(Reuters) – Essar Oil UK, the operator of Britain’s Stanlow oil refinery, is in talks with UK authorities over extending a January deadline to repay hundreds of millions of pounds in deferred taxes, the company said on Sunday.
Essar Oil said it still needed to pay 223 million pounds ($305 million) to HM Revenue & Customs (HMRC) by January, confirming an earlier report in the Sunday Times newspaper https://bit.ly/39AwwmG, which said the company had used the government’s pandemic VAT deferral scheme last year.
Essar, in response to a Reuters request for comment, said that it had already repaid HMRC 547 million pounds out of a total 770 million pounds.
The company had agreed an accelerated schedule with HMRC to make the rest of the payment, which it has not been able to meet due to a slower than expected recovery from the pandemic.
In a statement to Reuters, Essar said it is in discussions with HMRC over a “short extension” to make the deferred VAT payments.
“Those discussions are positive and EOUK looks forward to a resolution soon,” it added.
It also said that the company had returned to positive EBITDA (earnings before interest, taxes, depreciation and amortisation) and therefore is in a “much stronger position to weather the continued challenge presented by the pandemic”.
Essar in May secured more than $850 million in financing https://www.reuters.com/business/energy/essar-oil-uk-agrees-850-million-financing-2021-05-21 for the Stanlow refinery after hitting short-term financial difficulties.
Stanlow, which employs 900 people directly and a further 800 contractors on site, supplies road fuel to northwest England, and jet fuel to Manchester and Birmingham airports.

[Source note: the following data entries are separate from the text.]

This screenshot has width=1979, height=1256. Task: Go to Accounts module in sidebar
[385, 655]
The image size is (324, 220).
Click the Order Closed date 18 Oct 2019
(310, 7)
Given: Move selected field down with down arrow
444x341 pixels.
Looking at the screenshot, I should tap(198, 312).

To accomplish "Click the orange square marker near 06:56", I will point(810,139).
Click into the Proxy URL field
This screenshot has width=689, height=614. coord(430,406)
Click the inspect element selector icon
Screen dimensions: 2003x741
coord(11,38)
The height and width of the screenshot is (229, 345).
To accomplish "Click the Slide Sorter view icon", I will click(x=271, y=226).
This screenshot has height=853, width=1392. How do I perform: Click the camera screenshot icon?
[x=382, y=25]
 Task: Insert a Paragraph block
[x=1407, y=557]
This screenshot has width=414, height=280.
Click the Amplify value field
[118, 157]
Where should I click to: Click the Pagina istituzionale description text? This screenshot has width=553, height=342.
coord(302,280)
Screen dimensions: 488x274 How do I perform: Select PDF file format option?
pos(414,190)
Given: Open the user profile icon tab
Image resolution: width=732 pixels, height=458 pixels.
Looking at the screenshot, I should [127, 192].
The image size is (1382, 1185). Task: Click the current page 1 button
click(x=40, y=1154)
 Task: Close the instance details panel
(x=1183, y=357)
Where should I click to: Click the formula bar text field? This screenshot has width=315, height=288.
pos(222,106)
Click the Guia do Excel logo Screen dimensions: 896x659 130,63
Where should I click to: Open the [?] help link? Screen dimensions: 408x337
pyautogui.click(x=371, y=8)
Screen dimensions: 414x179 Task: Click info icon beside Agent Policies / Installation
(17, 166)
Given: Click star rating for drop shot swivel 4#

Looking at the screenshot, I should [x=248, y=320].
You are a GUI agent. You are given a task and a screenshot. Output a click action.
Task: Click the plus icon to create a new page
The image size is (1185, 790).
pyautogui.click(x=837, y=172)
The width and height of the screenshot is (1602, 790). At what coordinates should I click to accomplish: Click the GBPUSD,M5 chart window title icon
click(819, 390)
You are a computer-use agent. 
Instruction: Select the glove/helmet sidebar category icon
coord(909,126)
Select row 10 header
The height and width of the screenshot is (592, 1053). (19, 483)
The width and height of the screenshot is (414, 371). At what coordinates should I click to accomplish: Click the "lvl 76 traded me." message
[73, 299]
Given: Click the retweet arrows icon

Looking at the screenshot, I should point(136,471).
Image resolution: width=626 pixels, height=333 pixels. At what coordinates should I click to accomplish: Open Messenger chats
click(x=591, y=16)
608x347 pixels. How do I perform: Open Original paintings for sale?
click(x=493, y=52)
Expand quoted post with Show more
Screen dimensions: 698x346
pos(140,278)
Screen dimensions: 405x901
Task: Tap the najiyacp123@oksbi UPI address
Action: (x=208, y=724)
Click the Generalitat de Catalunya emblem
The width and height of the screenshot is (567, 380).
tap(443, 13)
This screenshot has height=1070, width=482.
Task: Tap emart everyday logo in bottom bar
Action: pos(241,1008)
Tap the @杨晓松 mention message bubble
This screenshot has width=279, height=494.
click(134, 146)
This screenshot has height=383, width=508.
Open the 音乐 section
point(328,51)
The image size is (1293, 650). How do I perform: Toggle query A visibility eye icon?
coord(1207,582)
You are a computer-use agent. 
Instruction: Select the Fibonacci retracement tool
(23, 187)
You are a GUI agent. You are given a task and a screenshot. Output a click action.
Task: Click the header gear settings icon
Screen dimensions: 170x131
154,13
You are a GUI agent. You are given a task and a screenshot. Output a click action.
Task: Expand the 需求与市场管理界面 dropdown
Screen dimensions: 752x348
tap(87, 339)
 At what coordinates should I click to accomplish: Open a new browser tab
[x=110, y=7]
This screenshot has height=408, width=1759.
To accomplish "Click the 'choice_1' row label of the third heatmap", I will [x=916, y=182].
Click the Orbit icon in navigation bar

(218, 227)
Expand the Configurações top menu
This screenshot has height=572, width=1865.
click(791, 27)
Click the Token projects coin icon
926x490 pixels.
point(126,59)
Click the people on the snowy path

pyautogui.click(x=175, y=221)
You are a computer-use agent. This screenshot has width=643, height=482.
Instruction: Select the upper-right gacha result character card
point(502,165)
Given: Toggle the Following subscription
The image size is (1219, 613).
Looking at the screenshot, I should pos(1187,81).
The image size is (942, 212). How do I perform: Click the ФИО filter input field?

Lengthy queues of vehicles https://www.reuters.com/world/uk/behave-normally-uk-transport-minister-tells-britons-queuing-fuel-2021-09-26 have been snaking their way to gas stations in Britain where an acute shortage of truck drivers has led to fuel rationing in a number of garages and some pumps running dry, and prompted the government to consider issuing temporary work visas.